Generally speaking, the calls for imposition of mandatory cooling-off periods primarily target unfair trade practices deployed by certain traders in the context of accepting pre-payment. The C&ED has been sparing no effort in law enforcement. It has taken prosecution action against unscrupulous traders engaging in aggressive commercial practices and wrongly accepting payment in the course of accepting pre-payment, thereby combating unfair trade practices at source.
Certain fundamental issues that should be considered in relation to the imposition of mandatory cooling-off periods are not simple and are controversial, such as whether the mandatory cooling-off period should be imposed indiscriminately on all contracts of goods and services involving prepayment, how small-value transactions should be handled, whether consumers can enjoy the goods and services concerned during the cooling-off period, and whether consumers having enjoyed part of the goods and services concerned during the cooling-off period should be required to pay for the enjoyed part if they request to cancel the transaction, and how the payment should be computed, etc. Some practical issues also cannot be disregarded, including how consumers should exercise the contract cancellation right and how the refund should be made, etc. Some trades consider that a mandatory cooling-off period would only increase the costs for honest traders but would have little deterrent effect on unscrupulous traders.
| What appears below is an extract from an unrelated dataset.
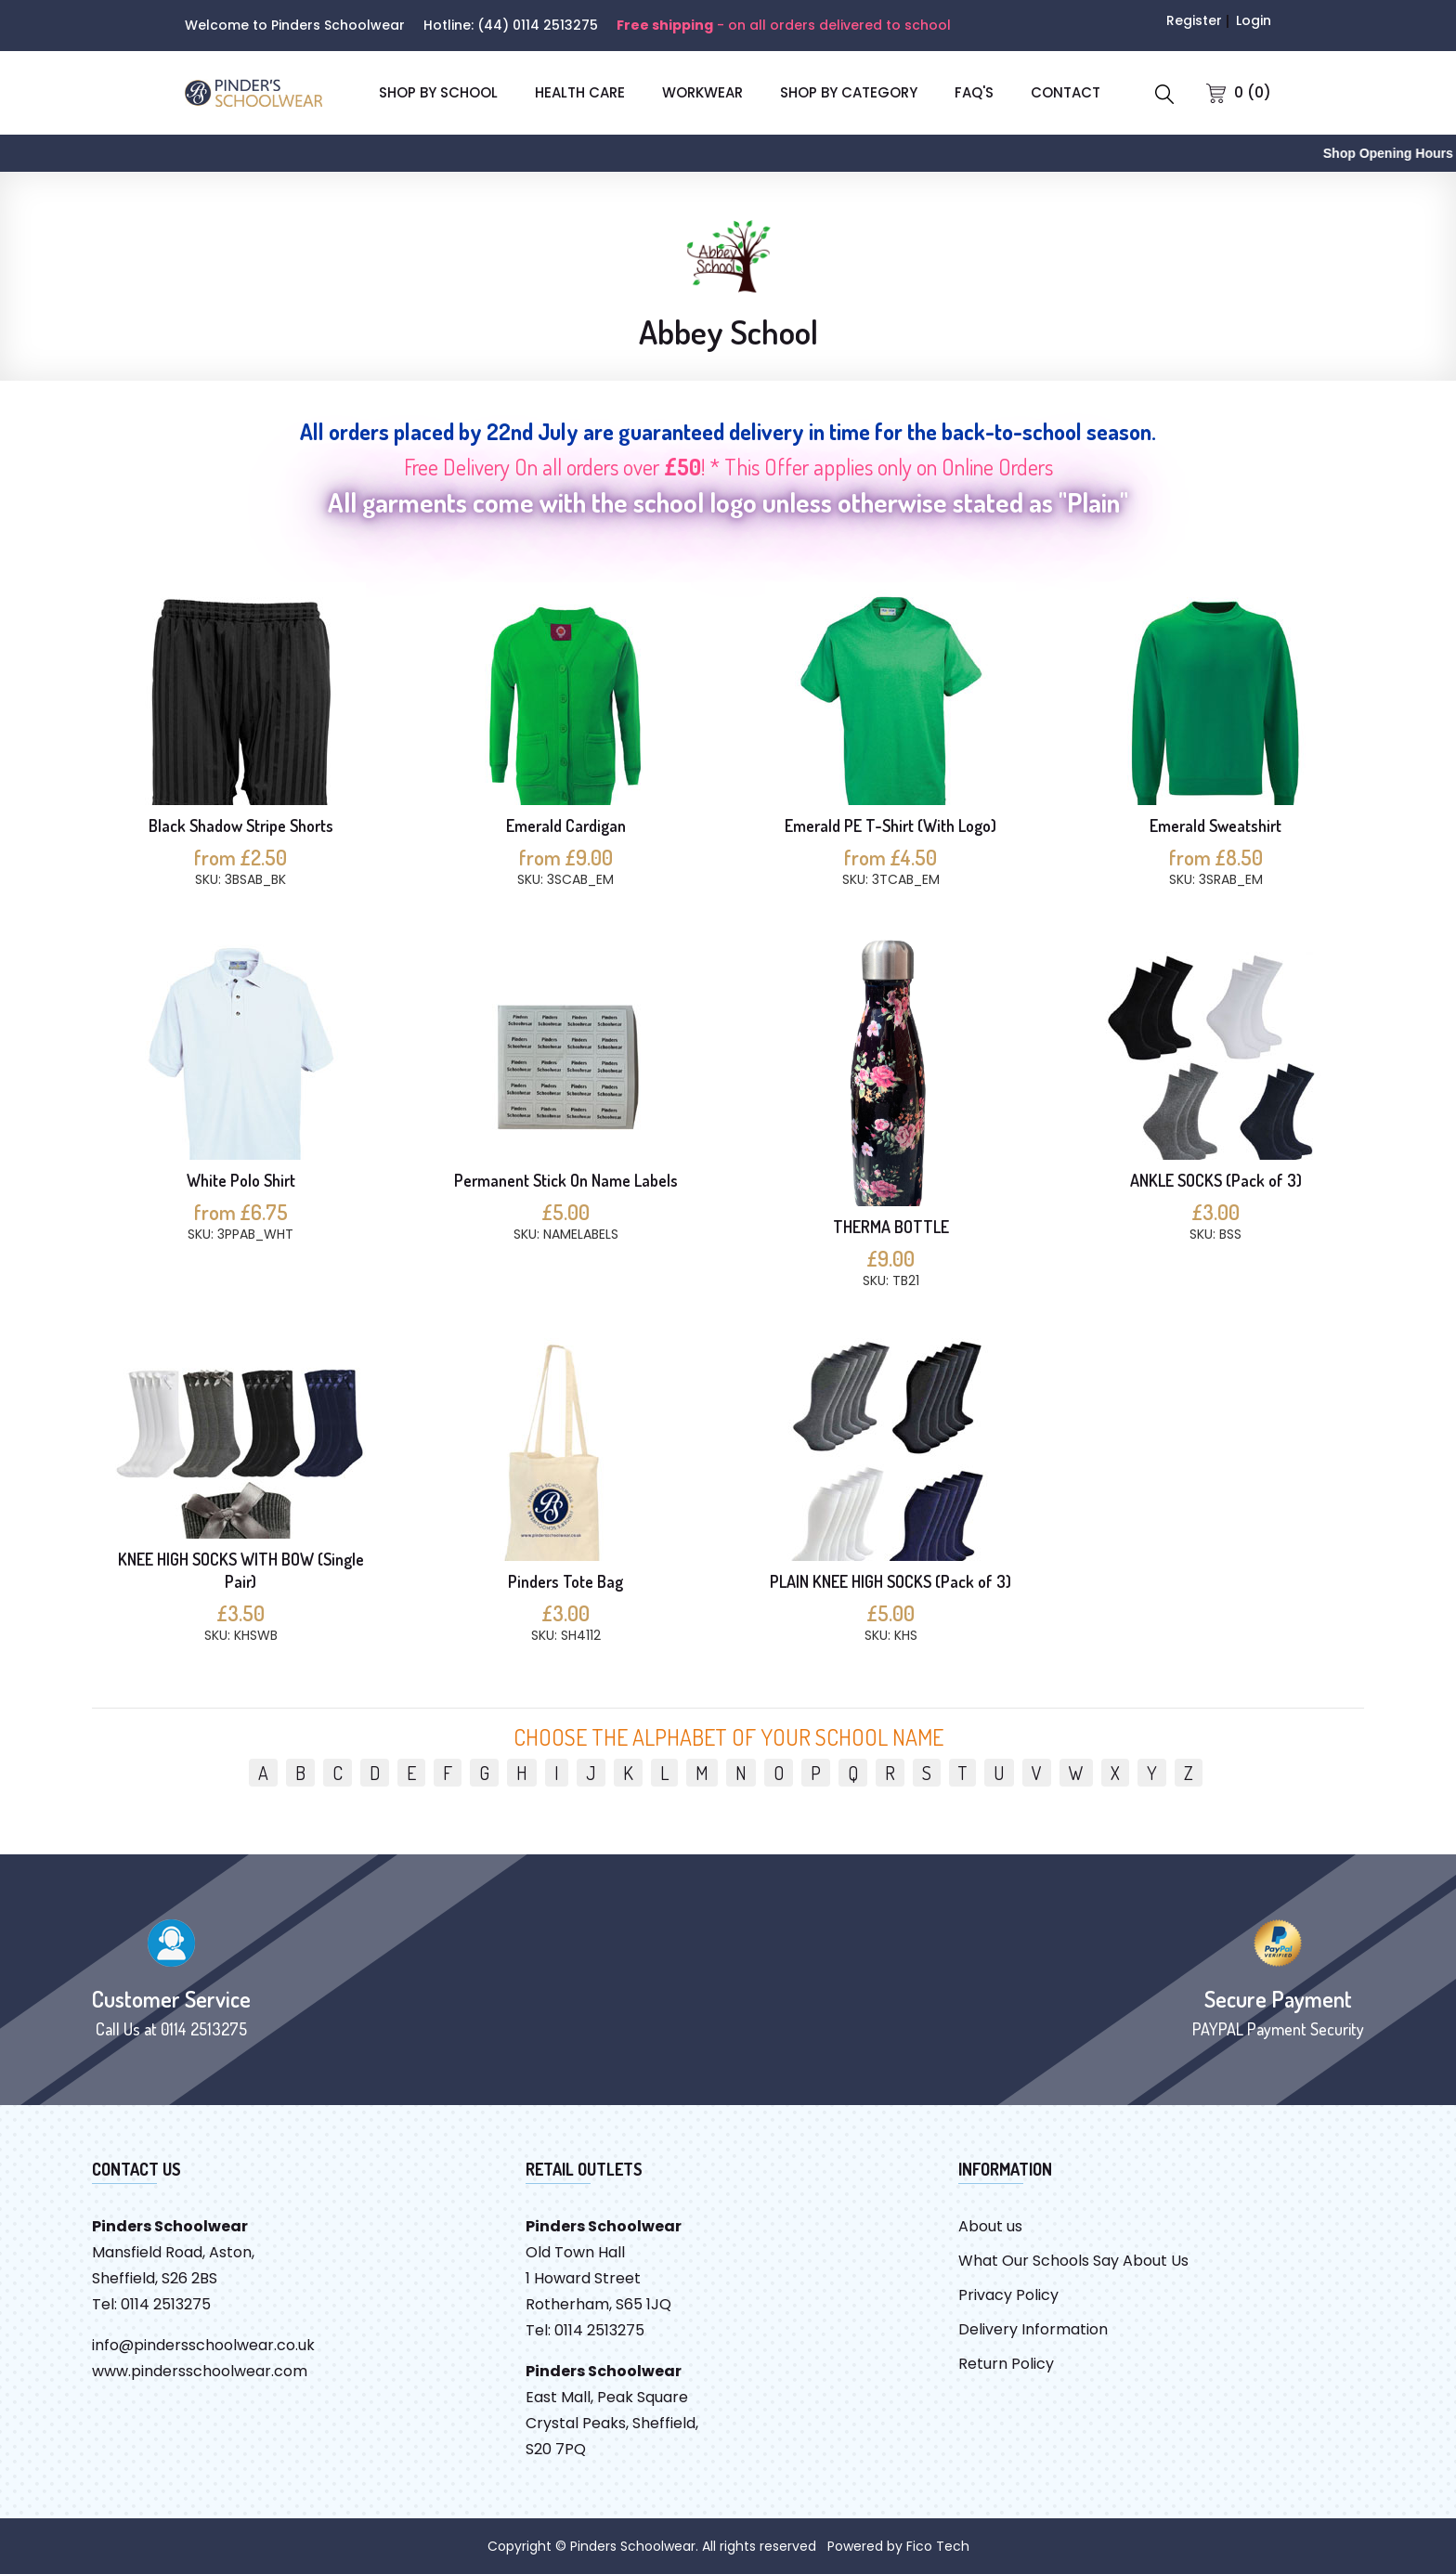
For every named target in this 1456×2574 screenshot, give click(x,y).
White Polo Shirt (241, 1180)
We consider that imposing a mandatory cooling-off period will change the course of transactions and have significant implications on both traders and consumers. It is necessary to consider the matter carefully.
The Government has provided resources to the Consumer Council to conduct research on cooling-off periods and will consider the findings of the research. Meanwhile, the Government will continue to monitor the effectiveness of the Ordinance in tackling unfair trade practices and keep a close watch on the community's views on imposing mandatory cooling-off periods.